L’intelligenza, chi l’ha vista?
Con la cultura, l’umanità “se la canta e se la suona da sé”. Guasta il mondo e poi si inventa toppe peggiori del buco fingendo di risanarlo:
alle case serve il cappotto termico.
Ai mezzi di trasporto niente carburante solo la batteria.
La cultura che gli addetti ai lavori spacciano come medicina è l’origine di tutte le malattie, perché sono le piante, gli animali e il pianeta ad assicurare vita all’umanità.
Dio ha creato il mondo, perché all’uomo servano i muscoli per lavorare non il cervello per pensare.
Dall’uomo di Neanderthal, a Socrate, padre della filosofia, sono passati 350.000 anni, ci confermano i “pensatori”.
Da Socrate a oggi 2400.
E da Galilei ad oggi solo 400.
Negli ultimi 4 secoli, filosofi e scienziati hanno fatto più danni dell’intera razza umana dall’uomo scimmia ad oggi.
Quella che consideriamo intelligenza, ce la siamo inventata noi umani negli ultimi tre millenni, prima per necessità e poi per lucro, visto che a quell’esca, noi poveri affamati di sapere finto abbocchiamo a miliardi.
Perché promette qualità della vita, ma nascondendo un piccolo neo: tutto ciò che per gli umani è utile, per il pianeta è un danno, una perdita, una catastrofe.
Ci aiuta a vivere meglio, ma al prezzo della devastazione ambientale che istiga la natura a rispondere da matrigna anziché da madre, a colpi di sconvolgimenti climatici assassini per l’uomo e per tutte le specie viventi.
Tendiamo a dimenticare che è l’uomo a dipendere dal pianeta Terra, non viceversa.
La natura ordina e l’uomo dovrebbe eseguire.
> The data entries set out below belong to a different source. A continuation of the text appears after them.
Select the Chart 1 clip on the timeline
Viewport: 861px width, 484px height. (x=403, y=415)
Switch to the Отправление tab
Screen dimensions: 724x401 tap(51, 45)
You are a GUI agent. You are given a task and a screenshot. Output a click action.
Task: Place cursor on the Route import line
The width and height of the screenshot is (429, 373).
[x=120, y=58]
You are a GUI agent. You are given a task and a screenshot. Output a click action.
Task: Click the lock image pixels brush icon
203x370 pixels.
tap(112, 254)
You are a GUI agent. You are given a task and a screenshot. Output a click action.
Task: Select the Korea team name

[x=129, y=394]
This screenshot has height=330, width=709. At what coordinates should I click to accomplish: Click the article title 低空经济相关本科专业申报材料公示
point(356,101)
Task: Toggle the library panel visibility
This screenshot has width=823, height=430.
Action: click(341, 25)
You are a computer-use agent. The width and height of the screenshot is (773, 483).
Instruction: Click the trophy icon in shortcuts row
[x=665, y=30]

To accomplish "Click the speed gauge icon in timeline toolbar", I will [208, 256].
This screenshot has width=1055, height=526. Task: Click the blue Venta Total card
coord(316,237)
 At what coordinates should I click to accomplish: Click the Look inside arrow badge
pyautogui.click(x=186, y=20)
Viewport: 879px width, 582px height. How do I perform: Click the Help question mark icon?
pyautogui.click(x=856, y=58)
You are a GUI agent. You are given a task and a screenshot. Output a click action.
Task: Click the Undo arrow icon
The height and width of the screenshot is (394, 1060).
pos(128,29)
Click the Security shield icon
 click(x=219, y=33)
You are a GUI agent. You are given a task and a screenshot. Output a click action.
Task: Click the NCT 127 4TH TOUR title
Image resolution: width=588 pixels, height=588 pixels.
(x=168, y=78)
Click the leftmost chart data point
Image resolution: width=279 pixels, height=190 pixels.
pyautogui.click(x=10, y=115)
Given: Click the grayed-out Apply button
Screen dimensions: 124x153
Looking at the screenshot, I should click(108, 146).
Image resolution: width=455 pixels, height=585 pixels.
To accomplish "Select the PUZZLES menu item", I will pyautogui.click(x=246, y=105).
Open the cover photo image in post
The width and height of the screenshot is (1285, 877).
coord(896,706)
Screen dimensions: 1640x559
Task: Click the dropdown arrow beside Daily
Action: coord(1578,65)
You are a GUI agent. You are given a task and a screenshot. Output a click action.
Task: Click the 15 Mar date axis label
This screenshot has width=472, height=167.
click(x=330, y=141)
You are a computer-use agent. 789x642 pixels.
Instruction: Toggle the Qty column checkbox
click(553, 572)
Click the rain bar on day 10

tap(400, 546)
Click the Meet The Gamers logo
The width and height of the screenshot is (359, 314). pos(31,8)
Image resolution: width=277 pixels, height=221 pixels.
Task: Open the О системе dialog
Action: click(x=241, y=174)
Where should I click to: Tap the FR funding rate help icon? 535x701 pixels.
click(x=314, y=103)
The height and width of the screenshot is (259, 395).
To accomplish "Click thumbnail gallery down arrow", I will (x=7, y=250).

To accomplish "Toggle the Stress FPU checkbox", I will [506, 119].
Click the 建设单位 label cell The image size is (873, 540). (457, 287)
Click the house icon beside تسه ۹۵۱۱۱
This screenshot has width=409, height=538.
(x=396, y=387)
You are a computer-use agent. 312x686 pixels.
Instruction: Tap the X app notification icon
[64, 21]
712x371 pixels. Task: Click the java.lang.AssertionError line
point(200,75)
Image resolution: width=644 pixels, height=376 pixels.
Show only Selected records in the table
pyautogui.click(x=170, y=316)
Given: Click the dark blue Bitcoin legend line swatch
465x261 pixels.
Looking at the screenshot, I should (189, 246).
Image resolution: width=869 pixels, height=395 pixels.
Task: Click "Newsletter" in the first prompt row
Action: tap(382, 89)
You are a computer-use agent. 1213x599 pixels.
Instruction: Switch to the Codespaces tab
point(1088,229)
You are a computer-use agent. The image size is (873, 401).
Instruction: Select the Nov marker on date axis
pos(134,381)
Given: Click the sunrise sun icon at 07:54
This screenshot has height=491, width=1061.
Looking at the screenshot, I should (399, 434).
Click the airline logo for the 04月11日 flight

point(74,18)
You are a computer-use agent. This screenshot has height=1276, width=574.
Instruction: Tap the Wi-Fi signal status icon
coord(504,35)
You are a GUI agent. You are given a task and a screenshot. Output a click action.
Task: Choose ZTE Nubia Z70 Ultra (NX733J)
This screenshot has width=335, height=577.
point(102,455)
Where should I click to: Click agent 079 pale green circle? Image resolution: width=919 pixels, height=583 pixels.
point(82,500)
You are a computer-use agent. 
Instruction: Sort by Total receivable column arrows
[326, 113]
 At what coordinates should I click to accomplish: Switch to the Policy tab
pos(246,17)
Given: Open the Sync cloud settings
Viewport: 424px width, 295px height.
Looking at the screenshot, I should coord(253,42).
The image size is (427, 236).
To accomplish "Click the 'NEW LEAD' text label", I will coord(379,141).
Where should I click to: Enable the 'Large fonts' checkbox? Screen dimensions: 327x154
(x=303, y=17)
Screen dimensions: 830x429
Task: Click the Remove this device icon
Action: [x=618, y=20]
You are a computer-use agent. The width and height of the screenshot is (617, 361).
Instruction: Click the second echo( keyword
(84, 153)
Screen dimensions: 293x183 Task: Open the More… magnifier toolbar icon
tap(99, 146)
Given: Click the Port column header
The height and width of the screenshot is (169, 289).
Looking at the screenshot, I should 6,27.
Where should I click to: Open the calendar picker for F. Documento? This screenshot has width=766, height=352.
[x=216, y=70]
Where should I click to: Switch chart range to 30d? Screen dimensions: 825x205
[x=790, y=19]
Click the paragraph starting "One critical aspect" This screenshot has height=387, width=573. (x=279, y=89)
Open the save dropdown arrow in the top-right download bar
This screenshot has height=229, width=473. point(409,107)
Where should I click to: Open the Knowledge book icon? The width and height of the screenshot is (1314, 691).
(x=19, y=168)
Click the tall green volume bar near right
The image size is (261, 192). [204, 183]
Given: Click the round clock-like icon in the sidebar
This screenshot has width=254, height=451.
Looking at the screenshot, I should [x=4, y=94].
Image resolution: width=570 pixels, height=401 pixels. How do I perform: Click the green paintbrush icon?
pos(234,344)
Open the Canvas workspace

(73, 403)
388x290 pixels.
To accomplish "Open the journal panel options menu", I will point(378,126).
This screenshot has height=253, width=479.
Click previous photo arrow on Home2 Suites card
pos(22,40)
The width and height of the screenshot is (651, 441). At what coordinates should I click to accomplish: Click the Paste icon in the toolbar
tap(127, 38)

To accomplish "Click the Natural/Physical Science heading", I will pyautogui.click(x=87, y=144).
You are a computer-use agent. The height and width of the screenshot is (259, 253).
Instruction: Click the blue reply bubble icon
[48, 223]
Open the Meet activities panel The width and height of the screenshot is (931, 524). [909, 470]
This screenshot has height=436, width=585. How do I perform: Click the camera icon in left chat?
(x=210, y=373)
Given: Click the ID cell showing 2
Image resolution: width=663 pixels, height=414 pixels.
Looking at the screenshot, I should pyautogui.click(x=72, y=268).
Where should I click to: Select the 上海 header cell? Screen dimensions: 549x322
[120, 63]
E da responsabile esecutore non avrebbe bisogno di intelligenza per progettare grattacieli e Industrie avvelenatrici, ma di muscoli e ubbidienza per coltivare la terra.
Perché il creato ha i mezzi per indurci ad ubbidire oppure sloggiare, posto che dipendiamo dalla natura al 100%.
Agendo sui cinque elementi vitali sole, acqua, vento, fuoco e terra, la natura premia o punisce gli umani che presumono di poter dare ordini invece di prenderli ed eseguirli.
Piove e devi raccogliere acqua per affrontare i periodi di siccità se vuoi continuare a vivere.
Fa caldo e devi accettare il caldo non accendere il condizionatore.
Fa freddo e devi usare le coperte non la stufa.
Fa vento, non devi sbarrargli la strada costruendo muri e case per ripararti.
Devi curare il bosco perché il vento non lo spazzi via o lo incendi come un mazzo di fiammiferi.
E dove la natura te lo proibisce, non puoi costruire e non puoi piantare.
Se frana la montagna ti ordina di piantare alberi o di consolidarla con qualunque sistema naturale.
Ma tu ordini alla natura di non franare e te ne vai a passeggio o in villeggiatura per conservarti o migliorarti la “finta” qualità della vita.
Ma quando torni, al primo acquazzone ti spazza via la casa, si porta via l’automobile, ti devasta l’impresa e ti lascia in mutande, se proprio ha un attacco di generosità.
Allora la migliore intelligenza che può usare l’uomo è ubbidire alla natura, e soddisfare soltanto i bisogni primari, per garantire a tutti gli esseri viventi un minimo diritto alla vita. Perché se pensa che sia intelligente migliorarsi all’infinito la qualità della vita, ma in conflitto con l’ecosistema da cui dipendiamo tutti, dal batterio alla balena e passando per l’uomo, è un presuntuoso suicida, che con l’intelligenza non ha nessun rapporto di parentela.
I romani iniziavano sempre con la costruzione degli acquedotti perché senza acqua qualunque individuo muore in una settimana. Adesso si inizia costruendo grattacieli montando l’antenna e comprando il televisore ovviamente dopo lo smartphone.
È cambiata completamente l’idea di cosa sia o non sia intelligente dai cavernicoli agli umani sbandati da riportare in carreggiata con l’ultima genialata umana: l’intelligenza artificiale. L’AI.
Forse è il caso di ricordarci con che entusiasmo il grande Luigi Einaudi accettava le genialate dei pensatori e degli scienziati:
“Il mondo non è mosso dagli interessi ma dalle idee…… e non è piccola la probabilità che le idee generatrici di moto siano più facilmente quelle infantili e distruttive ma popolari che non quelle fornite di spirito di verità”.
Insomma, è fortunato chi ha capito quale cultura rende intelligente l’uomo!
Io, 83 primavere, non c’ho capito una mazza.